> **WHAT NEEDS TO BE DONE**: Copy every line of the entries below verbatim and omit the pictures.

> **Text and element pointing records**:
──────────
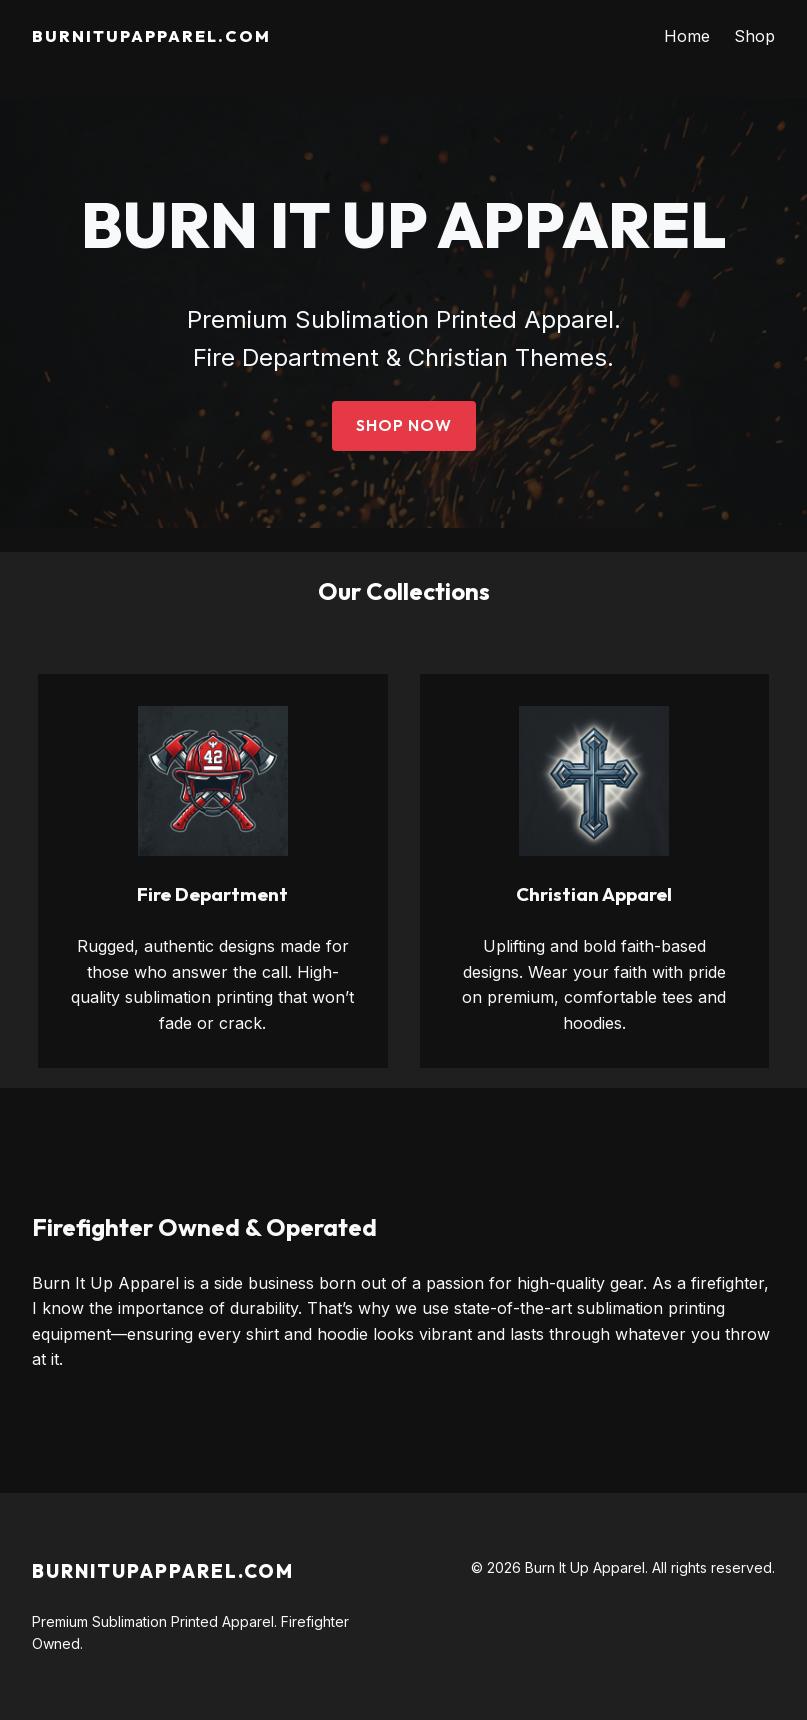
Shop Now (404, 425)
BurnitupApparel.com (151, 36)
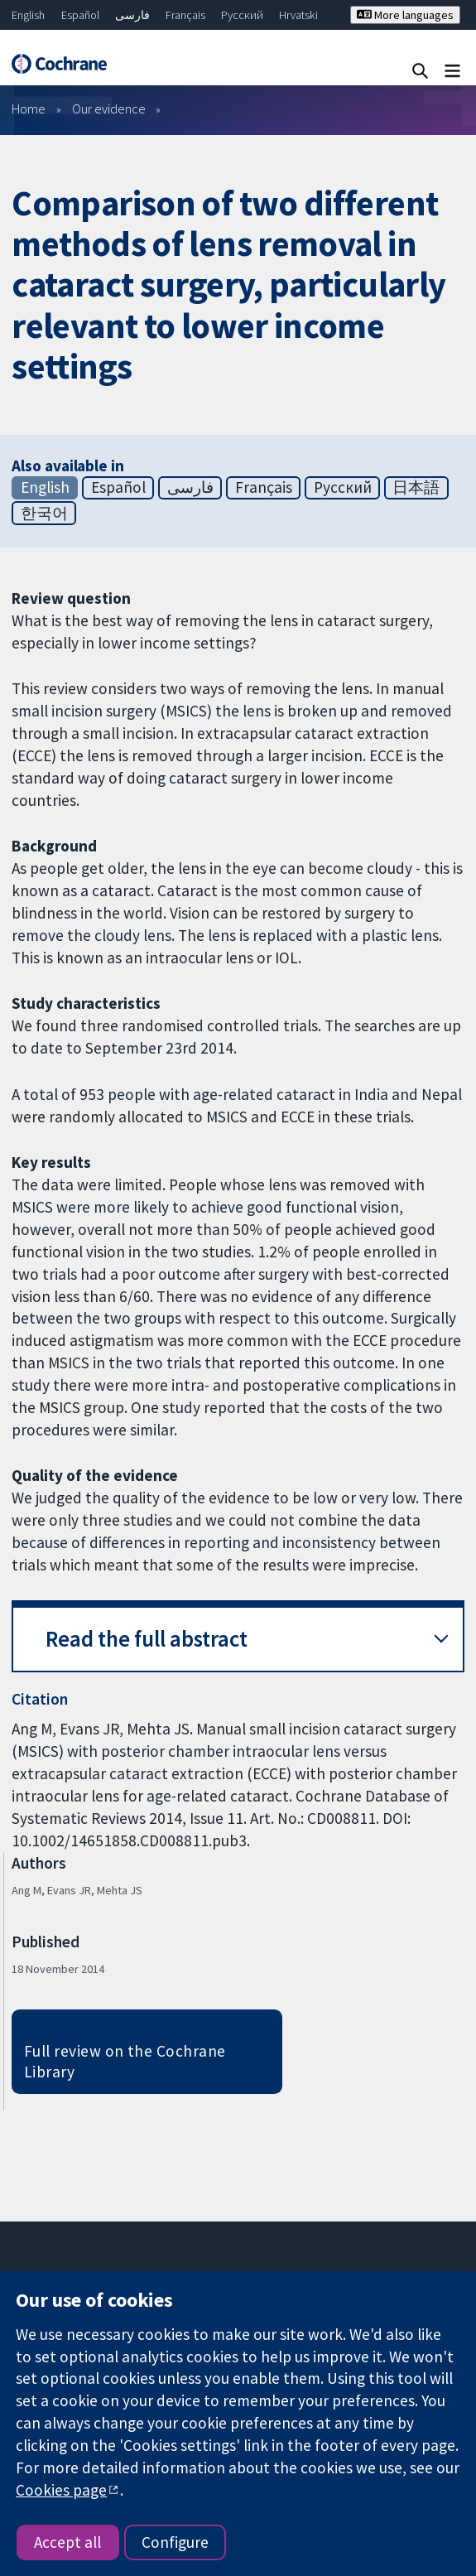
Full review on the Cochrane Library (125, 2061)
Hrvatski (298, 14)
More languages (405, 14)
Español (80, 14)
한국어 (44, 513)
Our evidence (109, 108)
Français (185, 14)
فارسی (132, 14)
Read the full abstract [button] (147, 1638)
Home (29, 108)
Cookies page (61, 2490)
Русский (242, 14)
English (28, 14)
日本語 (416, 487)
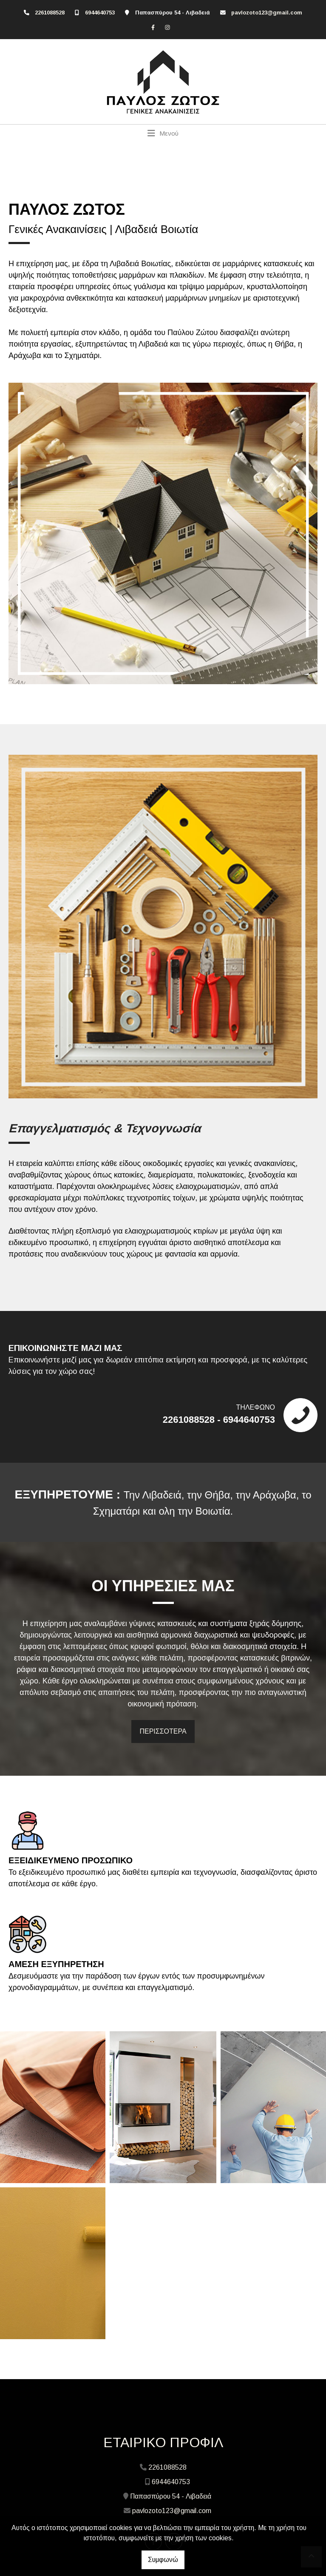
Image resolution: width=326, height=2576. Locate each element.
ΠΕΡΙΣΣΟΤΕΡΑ (162, 1731)
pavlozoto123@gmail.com (266, 12)
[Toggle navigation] (163, 133)
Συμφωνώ (163, 2559)
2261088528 (50, 12)
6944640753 (100, 12)
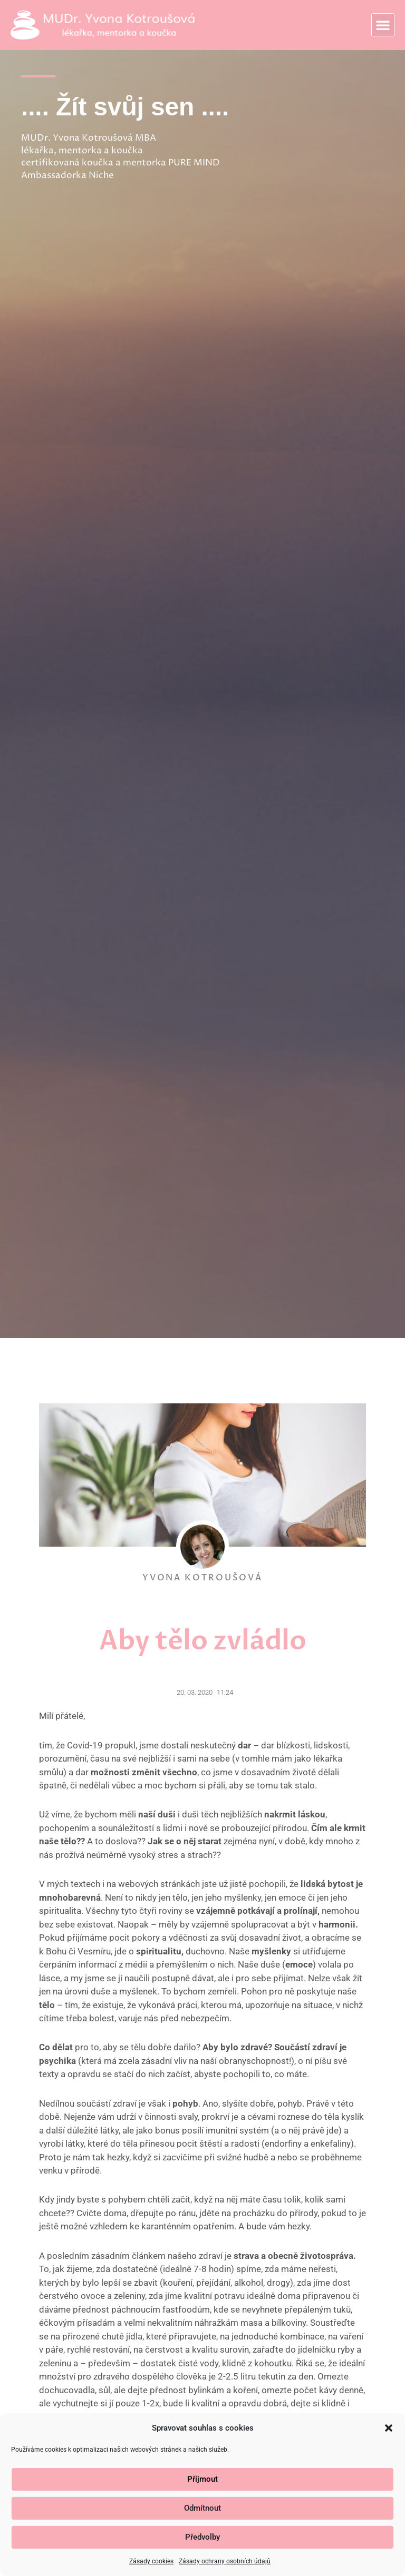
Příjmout (202, 2479)
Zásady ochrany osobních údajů (225, 2561)
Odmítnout (202, 2508)
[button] (388, 2428)
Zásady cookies (151, 2561)
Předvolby (202, 2537)
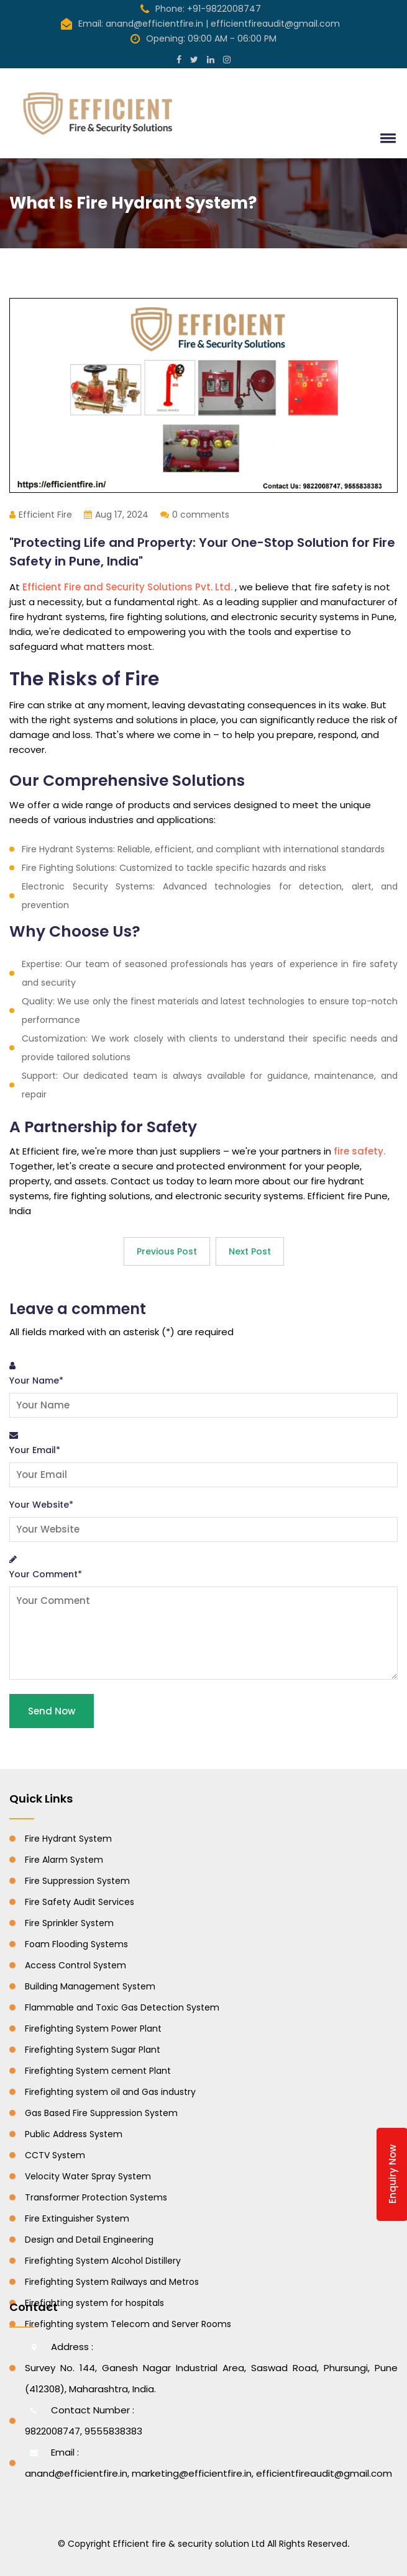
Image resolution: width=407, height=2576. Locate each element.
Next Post (250, 1251)
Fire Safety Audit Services (79, 1902)
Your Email (34, 1450)
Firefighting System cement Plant (98, 2071)
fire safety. (359, 1151)
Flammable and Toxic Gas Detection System (122, 2007)
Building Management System (90, 1986)
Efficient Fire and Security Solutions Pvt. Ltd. (128, 586)
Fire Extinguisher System (77, 2218)
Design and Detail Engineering (89, 2239)
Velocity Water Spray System (88, 2176)
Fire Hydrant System (68, 1838)
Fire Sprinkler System (69, 1923)
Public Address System (73, 2134)
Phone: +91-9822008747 (200, 8)
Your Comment (45, 1574)
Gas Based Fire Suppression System (101, 2113)
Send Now (51, 1711)
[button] (385, 137)
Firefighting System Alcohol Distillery (103, 2260)
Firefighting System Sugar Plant (92, 2049)
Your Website (41, 1504)
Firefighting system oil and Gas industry (110, 2092)
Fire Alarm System (64, 1859)
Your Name (36, 1380)
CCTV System (55, 2155)
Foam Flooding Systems (76, 1944)
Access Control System (75, 1965)
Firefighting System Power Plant (93, 2028)
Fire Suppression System (77, 1881)
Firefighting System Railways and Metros (112, 2282)
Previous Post (167, 1251)
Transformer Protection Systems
──────────
> **WRITTEN SOLUTION**:
Shop Now (404, 425)
BurnitupApparel.com (151, 36)
Full review on the Cochrane Library (125, 2061)
Hrvatski (298, 14)
More languages (405, 14)
Español (80, 14)
한국어 (44, 513)
Our evidence (109, 108)
Français (185, 14)
فارسی (132, 14)
Read the full abstract [button] (147, 1638)
Home (29, 108)
Cookies page (61, 2490)
Русский (242, 14)
English (28, 14)
日本語 (416, 487)
Image resolution: width=326, height=2576. Locate each element.
ΠΕΡΙΣΣΟΤΕΡΑ (162, 1731)
pavlozoto123@gmail.com (266, 12)
[Toggle navigation] (163, 133)
Συμφωνώ (163, 2559)
2261088528 (50, 12)
6944640753 (100, 12)
Příjmout (202, 2479)
Zásady ochrany osobních údajů (225, 2561)
Odmítnout (202, 2508)
[button] (388, 2428)
Zásady cookies (151, 2561)
Předvolby (202, 2537)
Image resolution: width=407, height=2576. Locate each element.
Next Post (250, 1251)
Fire Safety Audit Services (79, 1902)
Your Email (34, 1450)
Firefighting System cement Plant (98, 2071)
fire safety. (359, 1151)
Flammable and Toxic Gas Detection System (122, 2007)
Building Management System (90, 1986)
Efficient Fire and Security Solutions Pvt. Ltd. (128, 586)
Fire Extinguisher System (77, 2218)
Design and Detail Engineering (89, 2239)
Velocity Water Spray System (88, 2176)
Fire Hydrant System (68, 1838)
Fire Sprinkler System (69, 1923)
Public Address System (73, 2134)
Phone: +91-9822008747 (200, 8)
Your Comment (45, 1574)
Gas Based Fire Suppression System (101, 2113)
Send Now (51, 1711)
[button] (385, 137)
Firefighting System Alcohol Distillery (103, 2260)
Firefighting System Sugar Plant (92, 2049)
Your Website (41, 1504)
Firefighting system oil and Gas industry (110, 2092)
Fire Alarm System (64, 1859)
Your Name (36, 1380)
CCTV System (55, 2155)
Foam Flooding Systems (76, 1944)
Access Control System (75, 1965)
Firefighting System Power Plant (93, 2028)
Fire Suppression System (77, 1881)
Firefighting System Railways and Metros (112, 2282)
Previous Post (167, 1251)
Transformer Protection Systems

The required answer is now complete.